== Segment start ==
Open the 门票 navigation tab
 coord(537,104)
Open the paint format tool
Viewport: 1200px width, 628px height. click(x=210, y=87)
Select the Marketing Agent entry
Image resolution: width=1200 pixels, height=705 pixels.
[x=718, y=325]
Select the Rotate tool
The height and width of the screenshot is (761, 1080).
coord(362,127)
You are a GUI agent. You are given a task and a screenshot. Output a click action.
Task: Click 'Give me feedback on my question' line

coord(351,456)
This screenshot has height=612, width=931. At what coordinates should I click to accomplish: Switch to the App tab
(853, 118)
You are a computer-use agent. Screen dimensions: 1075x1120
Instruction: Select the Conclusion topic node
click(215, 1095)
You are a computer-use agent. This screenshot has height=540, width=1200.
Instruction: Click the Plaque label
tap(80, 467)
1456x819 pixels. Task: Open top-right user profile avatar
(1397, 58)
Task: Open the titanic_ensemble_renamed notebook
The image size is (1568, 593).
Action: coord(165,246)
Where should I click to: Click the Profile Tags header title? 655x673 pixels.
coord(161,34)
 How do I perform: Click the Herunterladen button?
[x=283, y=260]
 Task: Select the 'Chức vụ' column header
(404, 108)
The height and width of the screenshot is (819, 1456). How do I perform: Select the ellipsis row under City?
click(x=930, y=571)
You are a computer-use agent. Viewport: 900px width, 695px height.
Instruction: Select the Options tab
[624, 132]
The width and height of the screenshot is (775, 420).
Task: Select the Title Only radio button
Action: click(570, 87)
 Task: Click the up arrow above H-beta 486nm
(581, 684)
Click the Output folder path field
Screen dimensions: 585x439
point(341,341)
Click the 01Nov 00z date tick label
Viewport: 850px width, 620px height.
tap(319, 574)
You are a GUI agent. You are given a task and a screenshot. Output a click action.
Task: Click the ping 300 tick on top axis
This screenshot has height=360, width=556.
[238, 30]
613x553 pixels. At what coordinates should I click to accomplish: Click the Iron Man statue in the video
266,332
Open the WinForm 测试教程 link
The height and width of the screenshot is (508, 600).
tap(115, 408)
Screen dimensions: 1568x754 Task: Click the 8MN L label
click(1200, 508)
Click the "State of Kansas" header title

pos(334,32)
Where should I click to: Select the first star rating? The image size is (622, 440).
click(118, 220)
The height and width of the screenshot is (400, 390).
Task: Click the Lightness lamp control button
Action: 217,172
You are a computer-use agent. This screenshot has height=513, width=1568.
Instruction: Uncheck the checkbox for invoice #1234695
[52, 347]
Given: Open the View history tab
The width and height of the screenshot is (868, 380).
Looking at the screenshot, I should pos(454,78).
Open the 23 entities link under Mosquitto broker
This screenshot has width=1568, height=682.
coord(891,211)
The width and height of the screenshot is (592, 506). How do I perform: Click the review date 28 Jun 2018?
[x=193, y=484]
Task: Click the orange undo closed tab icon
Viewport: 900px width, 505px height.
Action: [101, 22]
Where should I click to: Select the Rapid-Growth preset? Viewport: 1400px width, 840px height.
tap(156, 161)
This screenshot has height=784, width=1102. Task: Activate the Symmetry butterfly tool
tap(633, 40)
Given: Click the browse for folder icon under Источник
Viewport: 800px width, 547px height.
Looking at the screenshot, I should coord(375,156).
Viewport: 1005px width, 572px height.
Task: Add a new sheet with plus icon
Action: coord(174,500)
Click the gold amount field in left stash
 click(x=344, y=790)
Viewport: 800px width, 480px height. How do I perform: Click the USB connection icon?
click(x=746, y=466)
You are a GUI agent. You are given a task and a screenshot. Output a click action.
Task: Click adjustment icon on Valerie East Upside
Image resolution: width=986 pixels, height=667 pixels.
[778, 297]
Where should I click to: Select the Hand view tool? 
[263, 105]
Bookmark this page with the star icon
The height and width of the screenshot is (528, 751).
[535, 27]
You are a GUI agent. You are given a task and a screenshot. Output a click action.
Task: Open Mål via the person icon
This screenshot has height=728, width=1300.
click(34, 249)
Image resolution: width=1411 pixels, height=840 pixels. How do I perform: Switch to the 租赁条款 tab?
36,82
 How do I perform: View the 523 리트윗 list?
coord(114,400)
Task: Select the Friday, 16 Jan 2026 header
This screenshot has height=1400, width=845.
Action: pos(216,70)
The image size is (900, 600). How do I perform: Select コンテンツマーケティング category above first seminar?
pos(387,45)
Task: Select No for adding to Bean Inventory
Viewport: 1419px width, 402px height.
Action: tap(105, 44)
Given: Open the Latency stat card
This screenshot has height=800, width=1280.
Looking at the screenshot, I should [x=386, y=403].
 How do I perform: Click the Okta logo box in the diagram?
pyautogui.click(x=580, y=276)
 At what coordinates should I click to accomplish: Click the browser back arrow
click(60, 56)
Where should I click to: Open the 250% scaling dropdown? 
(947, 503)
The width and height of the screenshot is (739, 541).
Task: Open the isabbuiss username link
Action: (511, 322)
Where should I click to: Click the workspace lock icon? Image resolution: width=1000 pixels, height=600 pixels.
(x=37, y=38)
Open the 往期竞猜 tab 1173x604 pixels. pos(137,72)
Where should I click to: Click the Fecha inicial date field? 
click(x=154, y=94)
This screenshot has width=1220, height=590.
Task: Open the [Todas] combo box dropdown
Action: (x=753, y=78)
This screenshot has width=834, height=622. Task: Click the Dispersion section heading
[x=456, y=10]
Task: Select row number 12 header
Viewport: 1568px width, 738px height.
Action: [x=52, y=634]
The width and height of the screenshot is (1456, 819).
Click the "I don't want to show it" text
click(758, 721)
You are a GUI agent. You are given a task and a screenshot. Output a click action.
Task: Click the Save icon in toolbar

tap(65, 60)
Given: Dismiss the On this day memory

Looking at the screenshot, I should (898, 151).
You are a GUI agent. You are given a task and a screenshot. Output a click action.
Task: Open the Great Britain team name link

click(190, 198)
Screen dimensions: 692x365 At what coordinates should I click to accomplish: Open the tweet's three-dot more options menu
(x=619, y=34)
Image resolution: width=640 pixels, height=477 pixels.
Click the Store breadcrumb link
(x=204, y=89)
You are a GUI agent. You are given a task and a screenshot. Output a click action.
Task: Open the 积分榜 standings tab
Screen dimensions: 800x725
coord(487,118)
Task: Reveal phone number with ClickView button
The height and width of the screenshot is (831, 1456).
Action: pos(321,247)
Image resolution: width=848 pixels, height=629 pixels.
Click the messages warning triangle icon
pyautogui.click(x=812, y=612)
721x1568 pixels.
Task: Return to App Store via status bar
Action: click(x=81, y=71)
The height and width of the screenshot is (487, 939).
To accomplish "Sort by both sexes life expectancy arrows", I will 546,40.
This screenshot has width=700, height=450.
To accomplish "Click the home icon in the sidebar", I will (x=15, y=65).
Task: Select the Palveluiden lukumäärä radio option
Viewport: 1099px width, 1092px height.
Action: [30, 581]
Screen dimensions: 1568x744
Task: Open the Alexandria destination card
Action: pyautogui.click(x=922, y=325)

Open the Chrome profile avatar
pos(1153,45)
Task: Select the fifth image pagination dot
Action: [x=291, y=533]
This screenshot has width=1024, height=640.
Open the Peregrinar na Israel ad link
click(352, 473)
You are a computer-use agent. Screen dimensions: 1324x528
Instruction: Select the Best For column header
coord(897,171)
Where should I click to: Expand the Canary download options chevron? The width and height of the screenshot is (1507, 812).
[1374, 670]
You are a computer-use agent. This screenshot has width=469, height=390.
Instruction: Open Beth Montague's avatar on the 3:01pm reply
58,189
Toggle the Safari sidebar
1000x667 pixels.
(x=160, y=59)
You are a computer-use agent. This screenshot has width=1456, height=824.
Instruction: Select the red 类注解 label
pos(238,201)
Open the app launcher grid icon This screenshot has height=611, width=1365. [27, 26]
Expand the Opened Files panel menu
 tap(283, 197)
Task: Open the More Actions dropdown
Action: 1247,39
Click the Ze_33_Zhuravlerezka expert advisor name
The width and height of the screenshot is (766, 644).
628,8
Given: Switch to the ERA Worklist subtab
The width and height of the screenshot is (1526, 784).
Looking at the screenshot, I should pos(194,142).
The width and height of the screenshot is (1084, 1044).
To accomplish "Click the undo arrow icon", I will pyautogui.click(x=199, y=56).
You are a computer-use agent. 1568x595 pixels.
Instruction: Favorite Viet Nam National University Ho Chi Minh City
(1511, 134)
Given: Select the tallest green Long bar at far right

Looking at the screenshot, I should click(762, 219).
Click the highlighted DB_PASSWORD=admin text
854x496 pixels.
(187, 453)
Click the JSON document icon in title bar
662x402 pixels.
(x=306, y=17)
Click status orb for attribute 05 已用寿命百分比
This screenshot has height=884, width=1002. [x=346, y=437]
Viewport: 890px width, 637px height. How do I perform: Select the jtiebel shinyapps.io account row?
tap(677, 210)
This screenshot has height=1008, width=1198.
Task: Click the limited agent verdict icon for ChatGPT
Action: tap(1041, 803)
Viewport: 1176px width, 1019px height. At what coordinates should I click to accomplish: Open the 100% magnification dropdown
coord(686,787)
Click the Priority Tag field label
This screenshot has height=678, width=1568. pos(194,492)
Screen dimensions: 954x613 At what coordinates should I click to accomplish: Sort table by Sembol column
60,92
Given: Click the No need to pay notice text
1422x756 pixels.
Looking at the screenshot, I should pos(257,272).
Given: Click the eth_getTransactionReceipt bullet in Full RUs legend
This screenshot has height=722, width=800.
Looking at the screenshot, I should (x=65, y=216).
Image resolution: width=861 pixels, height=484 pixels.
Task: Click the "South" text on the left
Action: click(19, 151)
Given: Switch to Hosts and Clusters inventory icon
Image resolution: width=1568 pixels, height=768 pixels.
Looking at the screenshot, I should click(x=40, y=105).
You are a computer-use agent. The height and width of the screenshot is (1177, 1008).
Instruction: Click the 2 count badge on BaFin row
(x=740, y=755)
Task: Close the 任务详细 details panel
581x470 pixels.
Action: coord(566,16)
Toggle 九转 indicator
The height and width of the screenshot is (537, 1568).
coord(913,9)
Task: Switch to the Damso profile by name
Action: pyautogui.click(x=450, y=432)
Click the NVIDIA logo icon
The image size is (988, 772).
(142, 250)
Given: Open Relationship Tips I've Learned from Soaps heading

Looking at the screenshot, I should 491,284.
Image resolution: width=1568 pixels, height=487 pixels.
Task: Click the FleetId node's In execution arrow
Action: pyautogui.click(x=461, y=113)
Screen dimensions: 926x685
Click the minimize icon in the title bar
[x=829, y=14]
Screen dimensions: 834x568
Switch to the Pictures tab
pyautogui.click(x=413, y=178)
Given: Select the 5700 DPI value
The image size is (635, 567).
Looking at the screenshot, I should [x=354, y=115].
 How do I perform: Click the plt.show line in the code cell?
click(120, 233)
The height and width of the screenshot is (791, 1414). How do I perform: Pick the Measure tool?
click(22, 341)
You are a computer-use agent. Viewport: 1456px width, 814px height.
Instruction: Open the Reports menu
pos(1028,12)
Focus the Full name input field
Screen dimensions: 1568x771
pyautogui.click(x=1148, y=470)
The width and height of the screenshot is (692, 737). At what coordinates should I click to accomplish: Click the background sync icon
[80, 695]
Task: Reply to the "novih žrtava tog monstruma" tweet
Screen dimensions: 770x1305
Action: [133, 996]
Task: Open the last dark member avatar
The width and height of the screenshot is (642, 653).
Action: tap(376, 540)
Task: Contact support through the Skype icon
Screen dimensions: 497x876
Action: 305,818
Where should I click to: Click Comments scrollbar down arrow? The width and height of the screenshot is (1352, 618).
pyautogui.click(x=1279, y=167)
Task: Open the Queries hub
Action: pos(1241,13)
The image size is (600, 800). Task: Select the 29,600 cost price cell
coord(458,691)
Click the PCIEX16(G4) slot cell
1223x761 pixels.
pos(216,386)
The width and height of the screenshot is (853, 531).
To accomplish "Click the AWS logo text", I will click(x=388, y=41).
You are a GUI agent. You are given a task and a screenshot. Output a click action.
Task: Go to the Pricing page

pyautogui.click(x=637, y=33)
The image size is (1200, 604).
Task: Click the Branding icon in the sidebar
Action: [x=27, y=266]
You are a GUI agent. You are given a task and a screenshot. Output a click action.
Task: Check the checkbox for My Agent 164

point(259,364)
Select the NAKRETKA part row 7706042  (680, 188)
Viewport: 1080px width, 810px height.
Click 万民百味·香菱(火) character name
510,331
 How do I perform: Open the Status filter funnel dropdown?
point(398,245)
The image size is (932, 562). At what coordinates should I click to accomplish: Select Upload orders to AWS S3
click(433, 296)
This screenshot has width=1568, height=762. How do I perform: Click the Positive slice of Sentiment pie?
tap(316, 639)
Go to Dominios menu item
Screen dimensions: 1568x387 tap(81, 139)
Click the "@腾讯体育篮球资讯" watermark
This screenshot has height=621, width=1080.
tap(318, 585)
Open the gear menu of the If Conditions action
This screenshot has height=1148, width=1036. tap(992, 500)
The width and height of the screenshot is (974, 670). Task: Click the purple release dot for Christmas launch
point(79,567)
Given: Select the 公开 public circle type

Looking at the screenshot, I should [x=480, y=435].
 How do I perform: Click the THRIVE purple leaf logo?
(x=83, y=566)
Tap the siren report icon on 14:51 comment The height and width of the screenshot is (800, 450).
== Segment end ==
◆ **How to complete this task**
For the word "folder", count the lines in the records that contain it. Give the number and no other words.

◆ **Response for this exercise**
2